|Ryerson biomedical engineering students Michal Prywata and Thiago Caires’ prosthetic arm is controlled by brain signals.|
|Images: James Kachan|
Two Ryerson University undergraduate biomedical engineering students are changing the world of medical prosthetics with a newly developed prosthetic arm that is controlled by brain signals. The Artificial Muscle-Operated (AMO) Arm not only enables amputees more range of movement as compared to other prosthetic arms but it allows amputees to avoid invasive surgeries and could potentially save hundreds of thousands of dollars, according to a press release.

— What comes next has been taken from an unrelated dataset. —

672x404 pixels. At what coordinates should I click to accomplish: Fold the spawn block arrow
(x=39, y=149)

The AMO Arm is controlled by the user’s brain signals and is powered by ‘artificial muscles’ – simple pneumatic pumps and valves – to create movements.
|The AMO Arm can currently move up, down, left and right and can open and close.|
Developed by third-year student Thiago Caires and second-year student Michal Prywata, the AMO Arm is controlled by the brain and uses compressed air as the main source of power. The digital device makes use of signals in the brain that continue to fire even after a limb is amputated. Users wear a head-set that senses a signal – for example, the thought “up” – and sends it wirelessly to a miniature computer in the arm. The computer then compares the signal to others in a database. The resulting information is sent to the pneumatic system, which in turn, activates the arm to create the correct movement. Simulating the expansion and contraction of real muscles, the system makes use of compressed air from a small, refillable tank in the user’s pocket.

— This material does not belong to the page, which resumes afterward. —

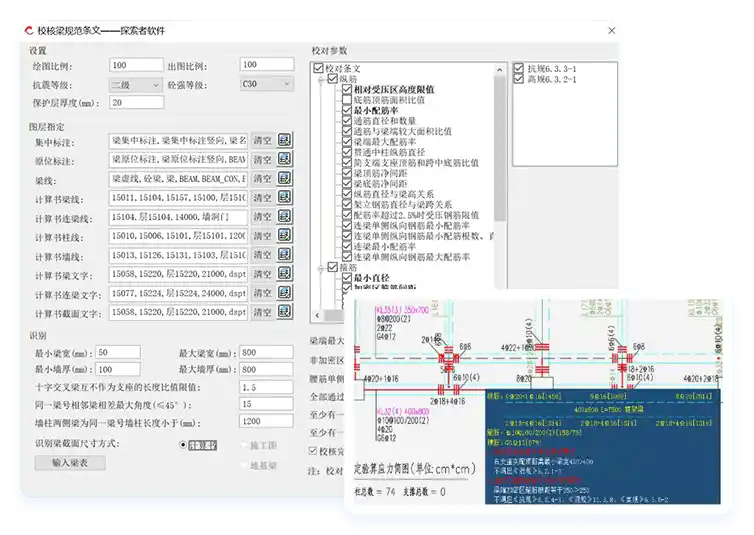Click the 保护层厚度 input field
The height and width of the screenshot is (535, 754).
click(x=137, y=103)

Since the device does not include microelectronics or motors, it costs less than other functional prosthetic arms. Also, because the AMO Arm is non-invasive, the period of adjustment for new users is decreased.
“In just 10 minutes of practicing, a person can pick up the mind-control aspect of the technology,” Prywata stated in the release.
Moreover, he says, the AMO Arm will not only benefit amputees, but could also be used as an assistive device on wheelchairs, enabling users to reach things with greater ease. The technology could also be used by the military to facilitate remote operations and in situations requiring robotics.